The contract might permit capture to be delayed for a year if the quantity captured were increased by 10%, and for another year for another 10% etc. This would not only help with plant problems, but would also allow contracts to be placed today, providing a huge incentive to get carbon capture and storage up and running as soon as possible. It is not lack of know-how that is holding back carbon capture but the lack of an incentive to apply it widely, except as a demonstration of the technology.

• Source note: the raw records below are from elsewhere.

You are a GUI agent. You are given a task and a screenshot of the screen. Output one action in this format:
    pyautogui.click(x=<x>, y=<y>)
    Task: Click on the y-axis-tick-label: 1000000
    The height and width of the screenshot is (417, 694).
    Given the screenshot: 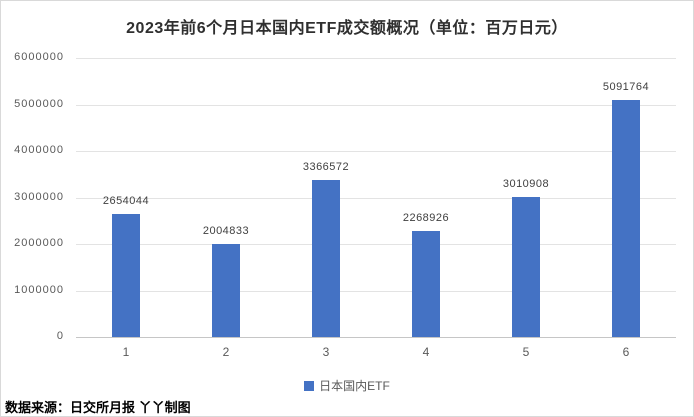 What is the action you would take?
    pyautogui.click(x=39, y=290)
    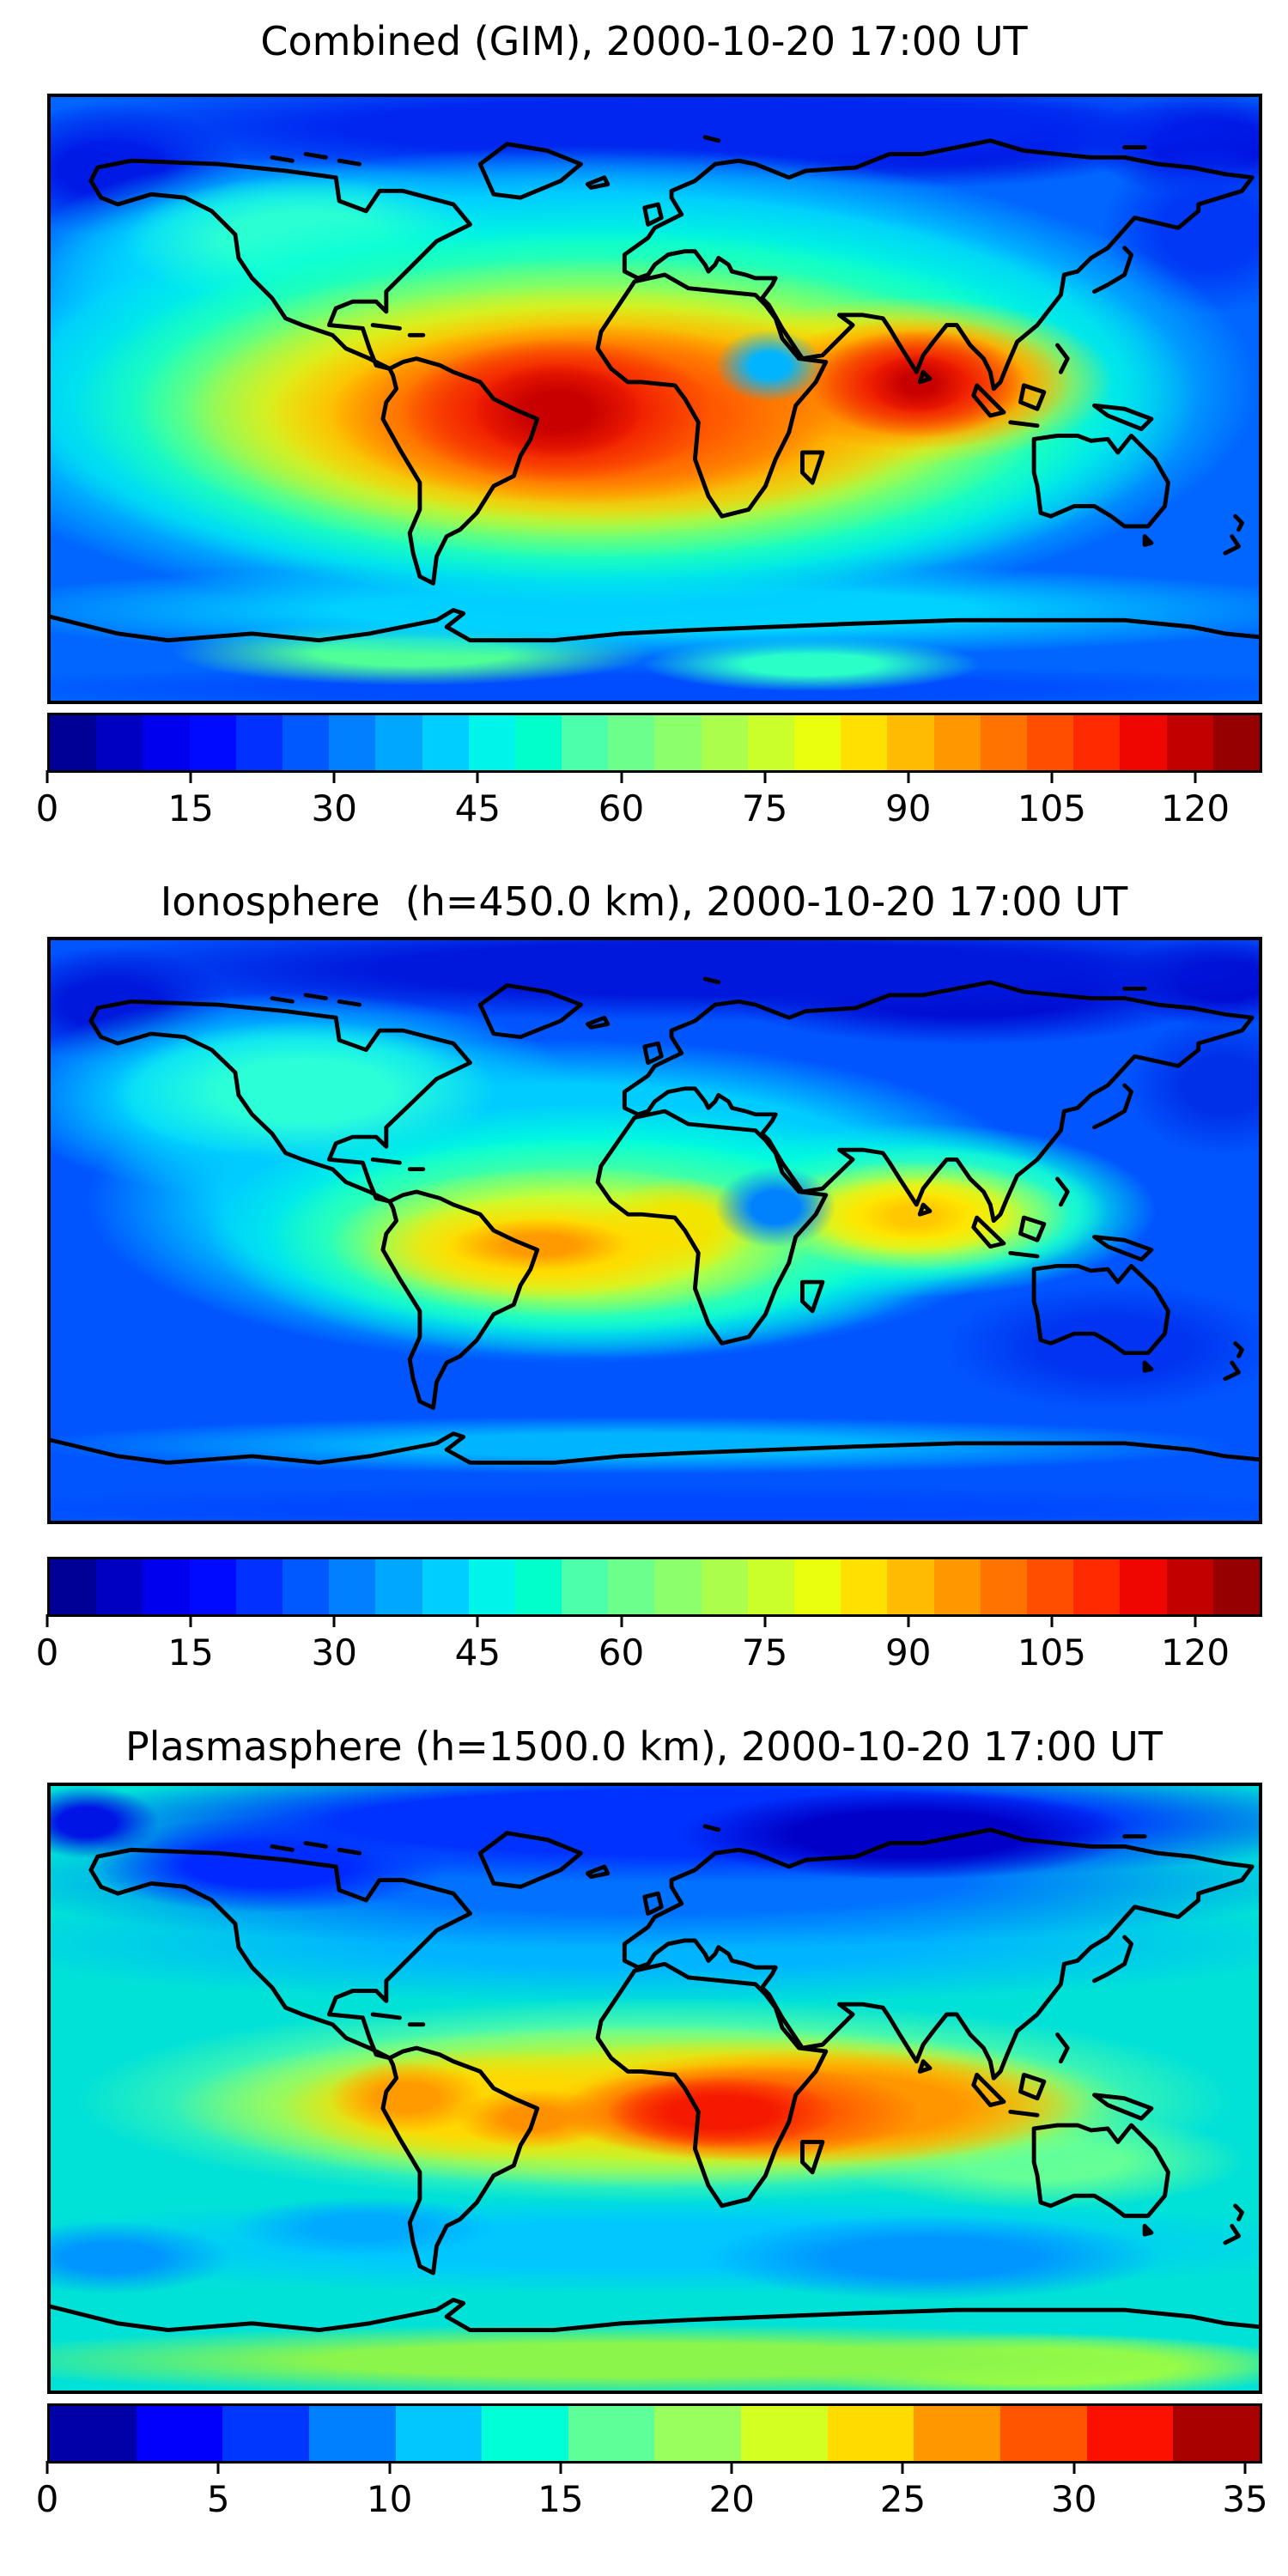 This screenshot has height=2576, width=1288. I want to click on colorbar-tick-label: 20, so click(732, 2499).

To contain global warming we must soon stop carbon emissions from power generation, cement manufacture etc. and substitute electricity for fuel use in many domestic, industrial and transport applications. Taxing carbon, capping emissions or contracting for carbon capture when fuel is produced could all provide the economic incentive, but unless the world joins in they will not solve the problem.

Contracting for carbon capture is certain to reduce carbon dioxide emissions to whatever annual target is set (if the contracts are honoured) and is relatively easy for everyone to agree to because:

 It will appeal to rapidly growing and mature countries alike. There are no national caps to restrict relative growth.

 It will allow all industries in all countries to compete on a level playing field. There are no carbon tax or emission cost differentials.

 Because there is only one number to agree, the global annual target, extensive international negotiations will be unnecessary. There will be no national targets to haggle over and perhaps never meet. There will be no issue about who gets the revenue from a carbon tax or what the rate should be or who gets free allowances (or the revenue from an auction) with cap and trade.

 Enforcement is straightforward and does not rely on the co-operation of every country. The contracts would be traded and recorded centrally, mostly placed and paid for by the international energy companies. If countries were uncooperative and used their own fuel internally without contracting for carbon capture, a central monitoring organisation could impose an increased capture proportion on imports or exports of fuel for that country to compensate.


Put simply, carbon capture and storage could typically cost 50 euros per tonne of carbon dioxide emission avoided. This is equivalent to $32/barrel of oil and the contract would only be for a proportion of that. This is modest compared to price changes over the last few years.

The major complication is that it is only practical to capture carbon dioxide from large point sources like power stations. Forcing 75% capture on the global market through this scheme would drive fuel price up and electricity price down until we switched from fuel to electricity for many industrial, domestic and transport applications. Once nearly all power stations etc. had captured their emissions there would be an incentive to build new power plants simply to create more carbon dioxide to capture and to dump the electricity they generated onto the market at a low price. Fossil fuel power generation with carbon capture would collect payment for all the captured carbon but only pay back 75% in its fuel price, giving it an unfair advantage over nuclear and renewables. It would be perverse to tax carbon capture while we were trying to encourage it, but as we approached the endgame national governments could tax away the 25% of the capture contract price that was not being paid in the fuel price. The revenue could then be paid out per kilowatt-hour to subsidise power from all clean generators.

Eventually we could define the proportion of carbon to be captured, based on fossil fuel production at the time, such that global emissions were contained at the level that the oceans absorb annually. That is about 2.2 billion tonnes of carbon per year (25% of current emissions). Atmospheric carbon dioxide concentration would then stop rising, assuming zero net contribution from deforestation and other land based sources and sinks.